Vee drijfjachten verplaatsten grote kuddes vee naar de markt, naar verzendingspunten, of om verse weidegrond te vinden. Deze praktijk werd al vroeg tijdens de Europese kolonisatie in Noord-Amerika geïntroduceerd. Reeds in 1540 vestigden de Spanjaarden een vee-industrie en dreven zij kuddes noordwaarts vanuit Centraal-Mexico, op zoek naar goede weidegronden. De veeteeltcultuur van het vroege Amerikaanse zuidwesten leunde zwaar op die van de Zuid- en Midden-Amerikaanse cowboys, die “gauchos” werden genoemd. Deze gauchos ontwikkelden de chaps, sporen, zadels, en de technieken van rijkunst en veehantering die met de cowboy worden geassocieerd. Tegen 1690 werd vee tot in Texas gebracht. Omdat het vee weinig commerciële waarde had, liet men het vrij rondlopen op de open weide, en tegen het begin van de 19e eeuw bevolkten honderdduizenden wilde longhorns de regio.

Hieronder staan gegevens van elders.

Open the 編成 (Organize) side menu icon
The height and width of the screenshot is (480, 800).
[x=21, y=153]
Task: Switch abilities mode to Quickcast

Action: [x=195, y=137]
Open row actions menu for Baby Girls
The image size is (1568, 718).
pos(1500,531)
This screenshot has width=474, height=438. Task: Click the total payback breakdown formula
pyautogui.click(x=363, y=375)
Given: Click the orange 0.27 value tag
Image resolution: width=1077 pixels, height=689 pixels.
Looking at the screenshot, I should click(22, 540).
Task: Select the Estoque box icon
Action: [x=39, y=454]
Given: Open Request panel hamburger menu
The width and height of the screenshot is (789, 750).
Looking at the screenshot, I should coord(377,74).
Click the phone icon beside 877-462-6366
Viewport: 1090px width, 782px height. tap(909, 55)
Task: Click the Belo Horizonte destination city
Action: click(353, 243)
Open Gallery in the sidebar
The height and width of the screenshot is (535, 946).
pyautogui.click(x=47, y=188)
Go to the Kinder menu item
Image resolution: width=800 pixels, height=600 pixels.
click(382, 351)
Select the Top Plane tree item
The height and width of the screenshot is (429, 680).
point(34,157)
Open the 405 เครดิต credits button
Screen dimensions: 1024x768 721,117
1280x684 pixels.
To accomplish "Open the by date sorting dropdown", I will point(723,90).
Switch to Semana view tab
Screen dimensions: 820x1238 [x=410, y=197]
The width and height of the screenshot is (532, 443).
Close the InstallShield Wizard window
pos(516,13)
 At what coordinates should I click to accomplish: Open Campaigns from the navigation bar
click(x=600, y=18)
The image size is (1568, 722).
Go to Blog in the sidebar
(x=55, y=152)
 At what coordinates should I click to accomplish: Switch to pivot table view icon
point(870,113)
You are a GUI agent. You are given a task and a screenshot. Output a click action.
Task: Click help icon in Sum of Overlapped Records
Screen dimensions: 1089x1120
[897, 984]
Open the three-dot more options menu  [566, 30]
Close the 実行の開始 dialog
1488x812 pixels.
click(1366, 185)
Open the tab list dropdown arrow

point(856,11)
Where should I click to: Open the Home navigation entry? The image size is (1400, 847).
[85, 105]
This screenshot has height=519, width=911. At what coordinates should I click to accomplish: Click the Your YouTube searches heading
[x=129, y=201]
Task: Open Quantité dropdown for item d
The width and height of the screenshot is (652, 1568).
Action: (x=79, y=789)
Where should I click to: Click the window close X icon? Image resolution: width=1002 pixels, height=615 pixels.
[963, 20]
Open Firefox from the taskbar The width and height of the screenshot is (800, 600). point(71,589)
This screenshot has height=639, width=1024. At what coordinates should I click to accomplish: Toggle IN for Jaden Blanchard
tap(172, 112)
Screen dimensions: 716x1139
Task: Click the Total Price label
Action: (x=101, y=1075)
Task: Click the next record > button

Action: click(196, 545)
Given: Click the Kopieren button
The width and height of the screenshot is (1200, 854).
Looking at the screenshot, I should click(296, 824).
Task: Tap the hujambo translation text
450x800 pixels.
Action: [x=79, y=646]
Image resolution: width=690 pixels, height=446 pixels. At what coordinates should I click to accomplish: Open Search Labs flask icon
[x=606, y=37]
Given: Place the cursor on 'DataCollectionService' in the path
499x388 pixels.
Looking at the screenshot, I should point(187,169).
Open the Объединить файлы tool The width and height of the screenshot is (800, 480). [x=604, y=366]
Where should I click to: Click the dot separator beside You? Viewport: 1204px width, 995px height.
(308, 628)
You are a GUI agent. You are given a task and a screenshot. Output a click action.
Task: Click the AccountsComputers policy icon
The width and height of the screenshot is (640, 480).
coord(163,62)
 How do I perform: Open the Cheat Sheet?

Vee drijven was ook bekend in de pas opgerichte Verenigde Staten. Vee werd in de jaren 1790 enkele honderden kilometers van Tennessee naar Virginia gedreven. Maar pas in de jaren 1830 werd het drijven van vee een vaste bezigheid. Men dreef van Texas tot de haven van New Orleans. Verder naar het westen werden in de jaren 1830 zelfs kuddes van Californië naar Oregon gedreven. In de jaren 1840 begonnen de meeste veedrijven nog steeds in Texas en brachten rundvlees noordwaarts naar verschillende afzetgebieden in Missouri. Ze gingen zelfs naar Californië om de gouddelvers te voeden na de goudkoorts van 1849. Bij het uitbreken van de Amerikaanse Burgeroorlog (1861-1865) verschoof het zwaartepunt van de Texaanse veedrijftochten drastisch om de Confederale troepen in het Zuiden te voeden.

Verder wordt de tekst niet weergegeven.